Source excerpt

* * * * *

In [36]:
import requests
from bs4 import BeautifulSoup
import nltk
from nltk.tokenize import word_tokenize, sent_tokenize
import pandas as pd
import os
import re

nltk.download('punkt')
nltk.download('averaged_perceptron_tagger')
nltk.download('cmudict')

[nltk_data] Downloading package punkt to
[nltk_data]     C:\Users\VinitKate\AppData\Roaming\nltk_data...
[nltk_data]   Package punkt is already up-to-date!
[nltk_data] Downloading package averaged_perceptron_tagger to
[nltk_data]     C:\Users\VinitKate\AppData\Roaming\nltk_data...
[nltk_data]   Package averaged_perceptron_tagger is already up-to-
[nltk_data]       date!
[nltk_data] Downloading package cmudict to
[nltk_data]     C:\Users\VinitKate\AppData\Roaming\nltk_data...
[nltk_data]   Package cmudict is already up-to-date!


True

In [37]:
data_urls = pd.read_csv('input.csv')

In [38]:
def getText(text, req=['h1', 'p']):
    useful = ''
    for t in text:
        if t.parent.name in req:
            useful += '{} '.format(t)
    return useful

ROOT_DIR = os.curdir

def saveFile(name, content):
    if not os.path.isdir(os.path.join(ROOT_DIR, 'textFiles')):
        os.mkdir(os.path.join(ROOT_DIR, 'textFiles'))
    targetPath = os.path.join(ROOT_DIR, 'textFiles', name+'.txt')
    with open(targetPath, 'w', encoding='utf-8') as file:
        file.write(content)

# --------- FOR IMPORTING DATA ============ uncomment the following if want to download data may take time
# for i in range(len(data_urls['URL'])):
#     url = data_urls['URL'][i]
#     urlID = data_urls['URL_ID'][i]
#     res = requests.get(url)
#     html_pg = res.content
#     soup = BeautifulSoup(html_pg, 'html.parser')
#     text = soup.find_all(text=True)
#     text = getText(text)
#     text = text[:text.rindex('Contact us')]
#     fileName = urlID
#     saveFile(str(urlID), text)

In [39]:
stopWordFileDest = os.path.join(os.curdir, 'StopWords')
fileNames = os.listdir(stopWordFileDest)
stop_words = []
for fileName in fileNames:
    with open(os.path.join(stopWordFileDest, fileName), 'r') as file:
        for line in file:
            st = line.rstrip()

* * * * *

Provided information

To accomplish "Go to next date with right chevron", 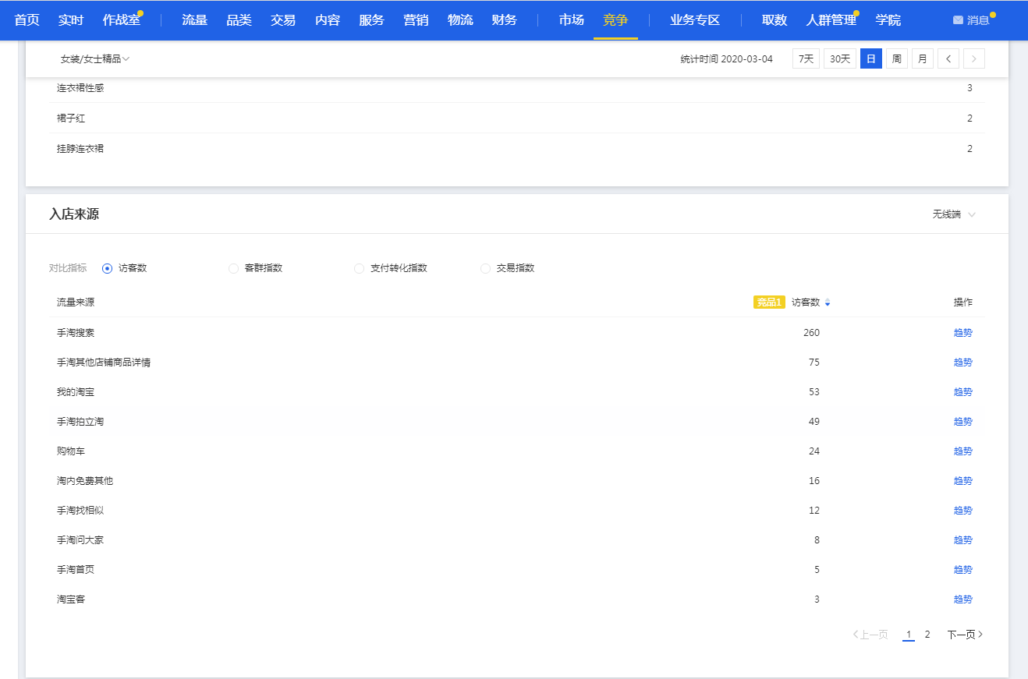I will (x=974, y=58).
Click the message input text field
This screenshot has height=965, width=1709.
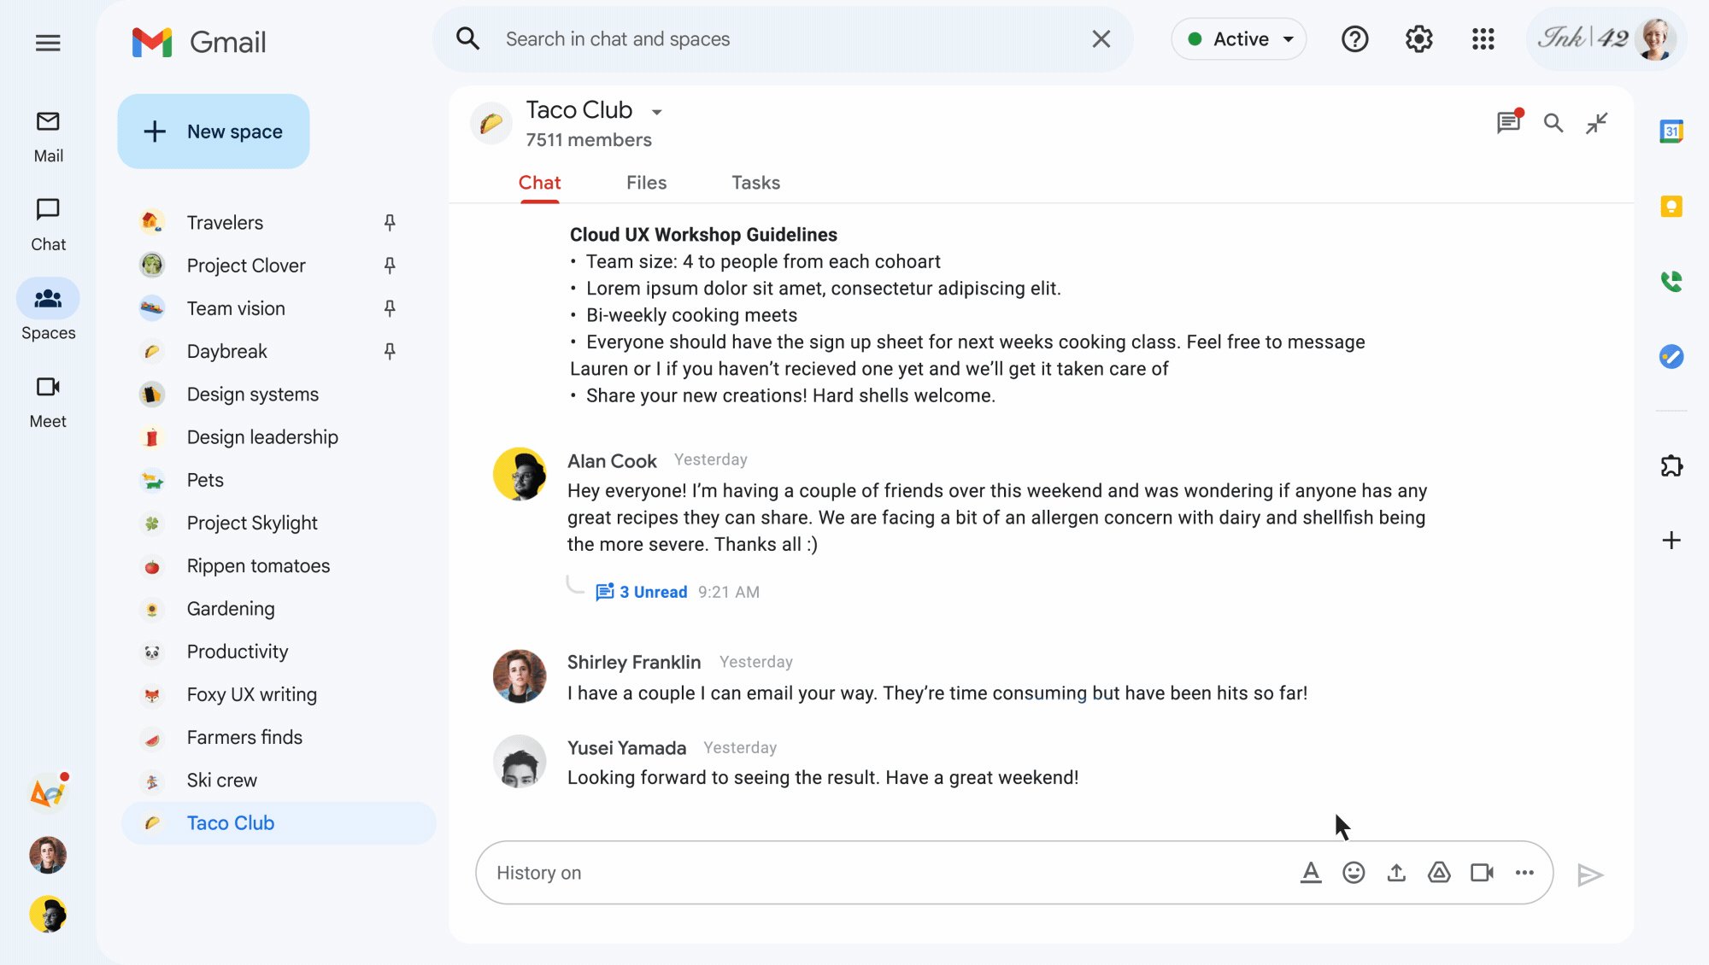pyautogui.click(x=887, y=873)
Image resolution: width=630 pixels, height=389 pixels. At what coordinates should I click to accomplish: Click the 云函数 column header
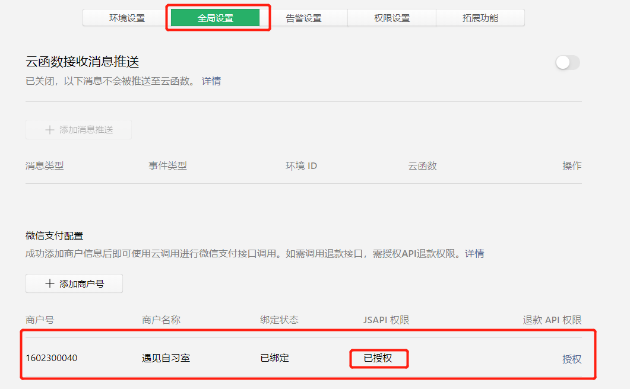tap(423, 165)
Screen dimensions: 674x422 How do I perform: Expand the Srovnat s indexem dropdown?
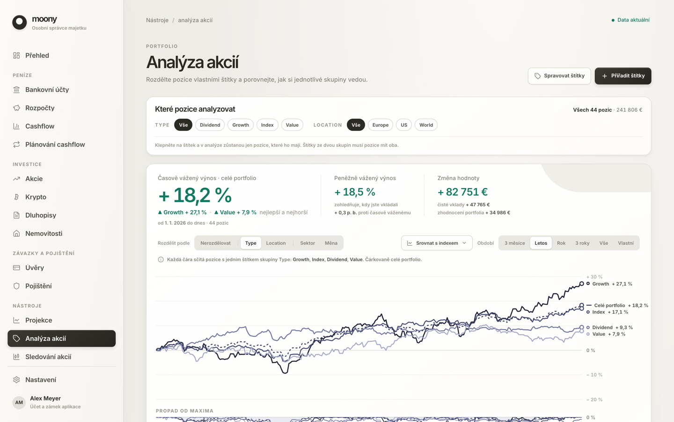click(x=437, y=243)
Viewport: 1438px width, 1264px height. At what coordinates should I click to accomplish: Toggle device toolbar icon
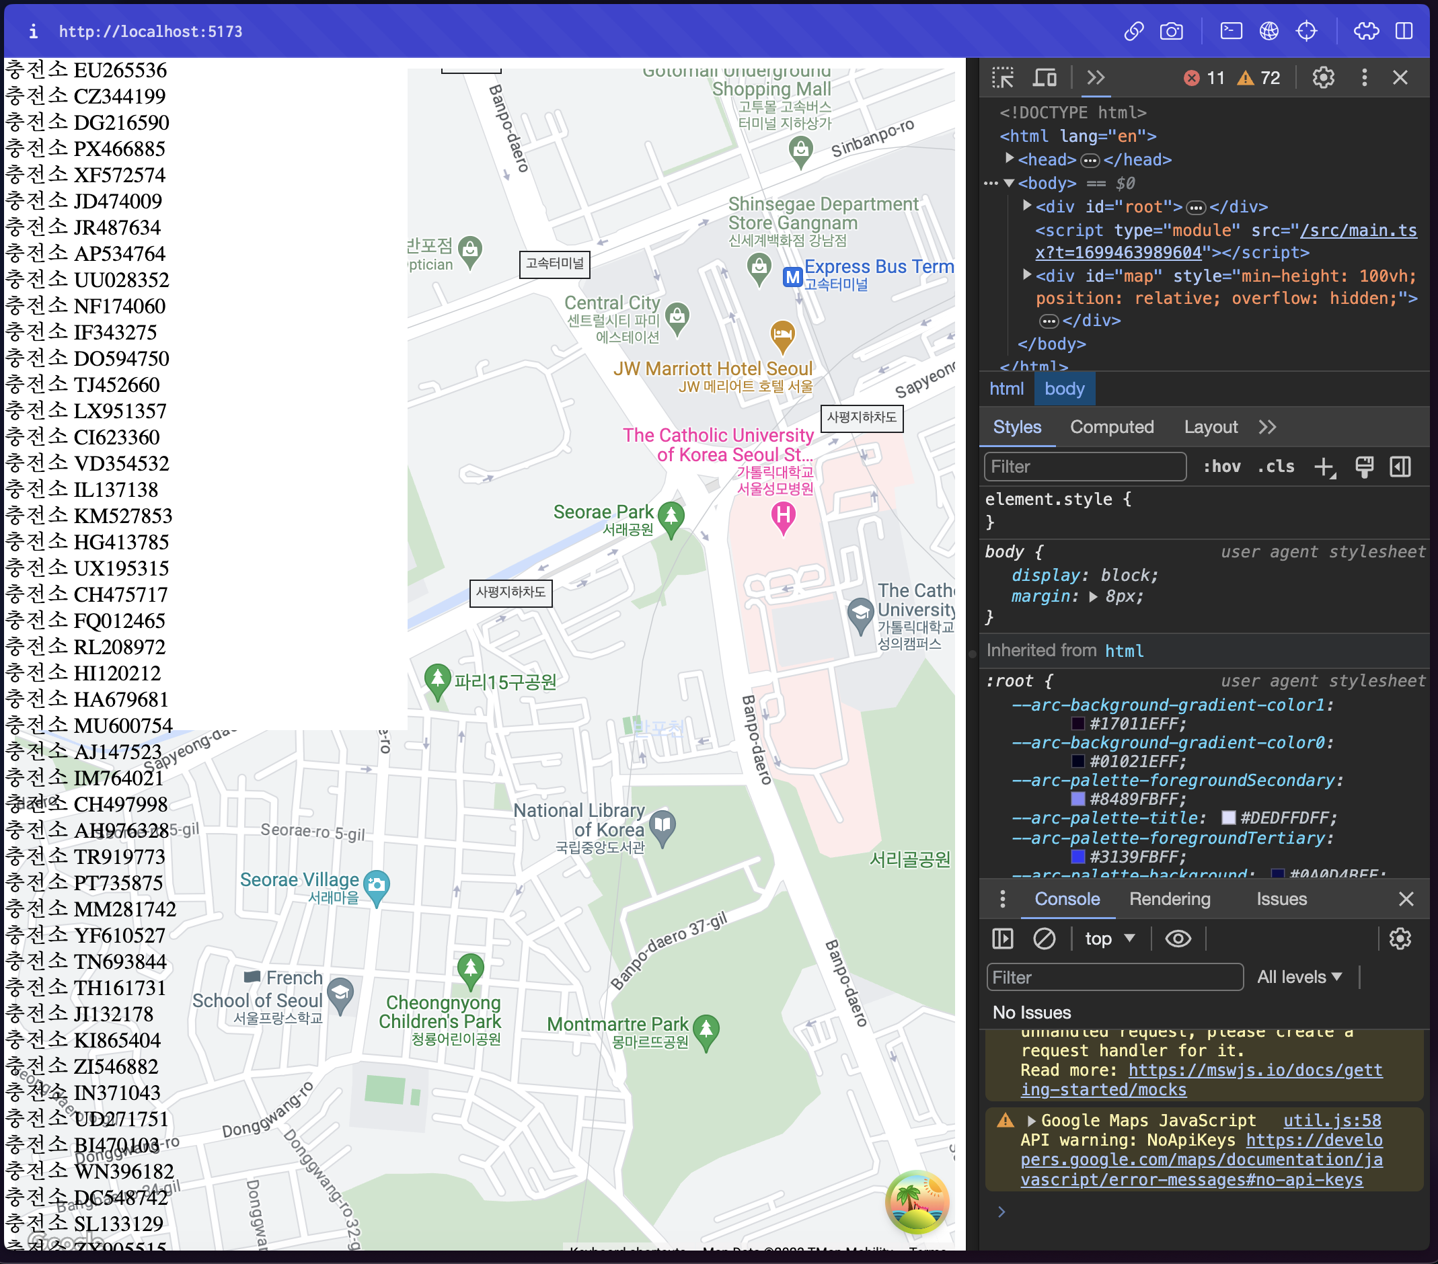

* * * * *

Work to do
(A) In the notebook code, what name does the saveFile function give the folder it creates?
(B) Reproduce the rows word for word, starting at the line that contains "Image resolution: width=630" and continuing through the end of the rows. Leave the pictures out.

The replies
(A) textFiles

(B)
Image resolution: width=630 pixels, height=389 pixels. At what coordinates should I click to accomplish: Click the 云函数 column header
tap(423, 165)
Screen dimensions: 674x422 How do I perform: Expand the Srovnat s indexem dropdown?
click(x=437, y=243)
Viewport: 1438px width, 1264px height. At what coordinates should I click to accomplish: Toggle device toolbar icon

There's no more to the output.